**PROBLEM**. From the entries below, determine the number of lines that contain "size". Give that number by itself.

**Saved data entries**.

━━━

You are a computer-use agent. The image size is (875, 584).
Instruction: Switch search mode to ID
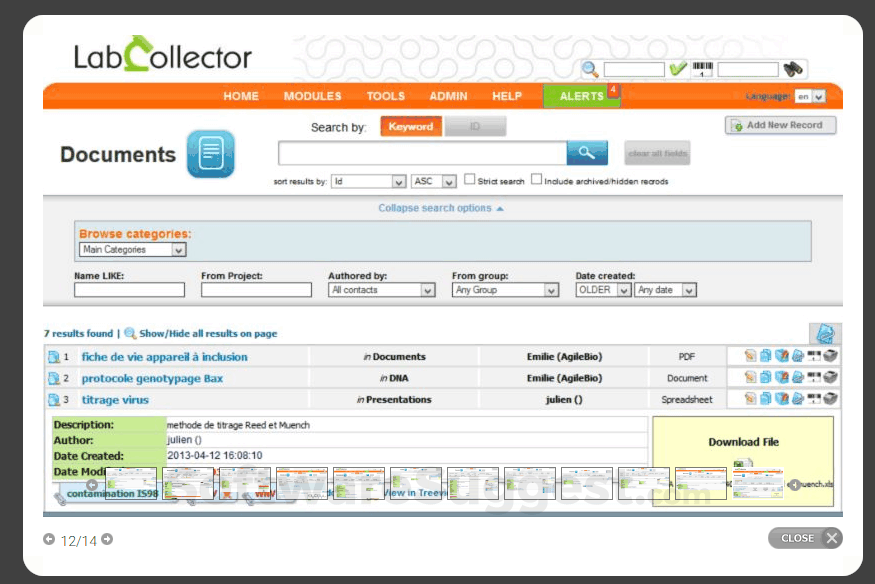click(x=476, y=126)
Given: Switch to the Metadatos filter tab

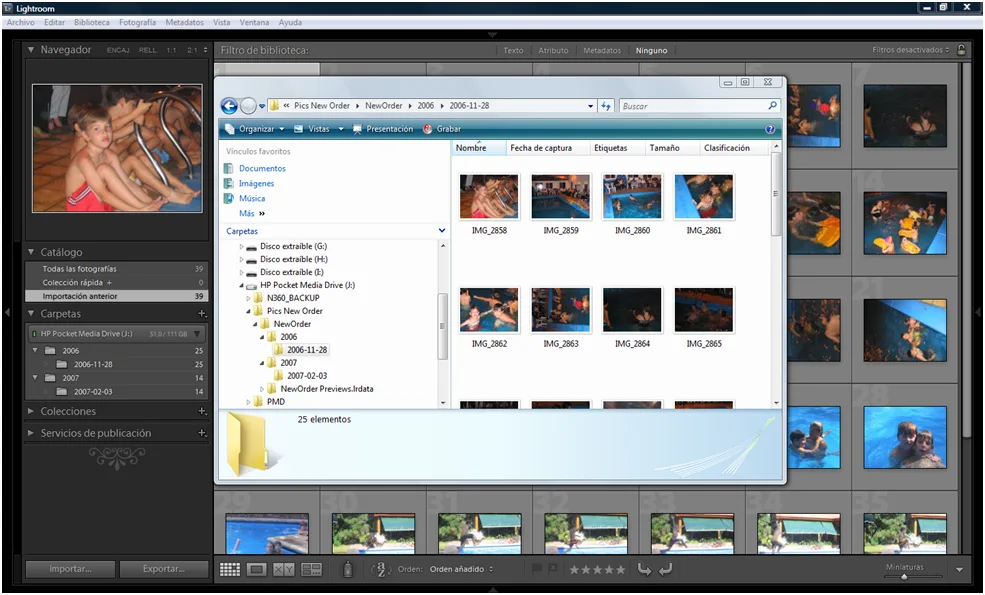Looking at the screenshot, I should coord(601,49).
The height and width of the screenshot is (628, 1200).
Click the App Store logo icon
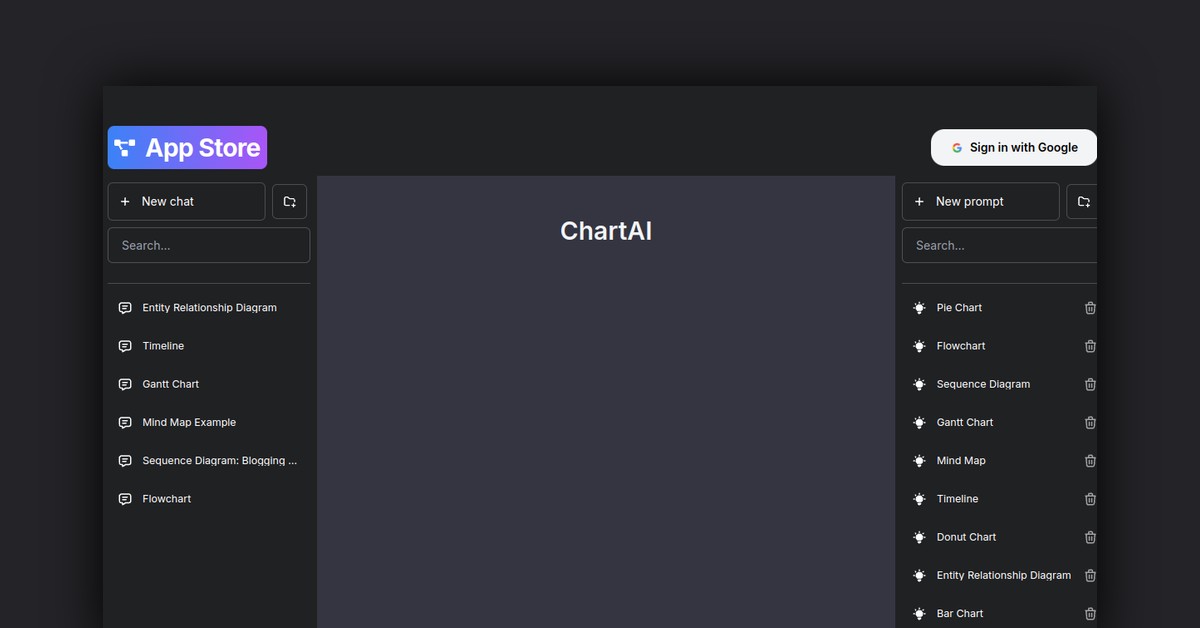point(124,147)
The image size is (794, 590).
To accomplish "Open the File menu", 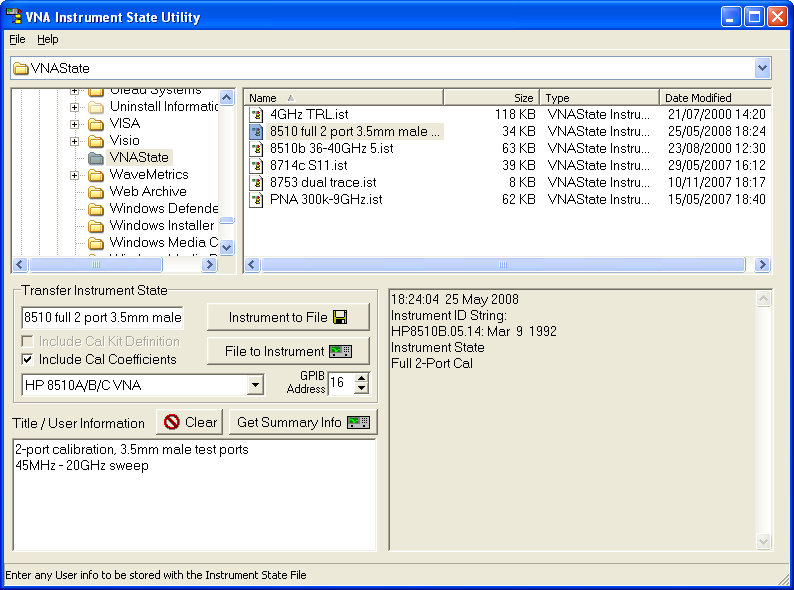I will pyautogui.click(x=17, y=39).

━━━

**ANSWER BELOW**. 2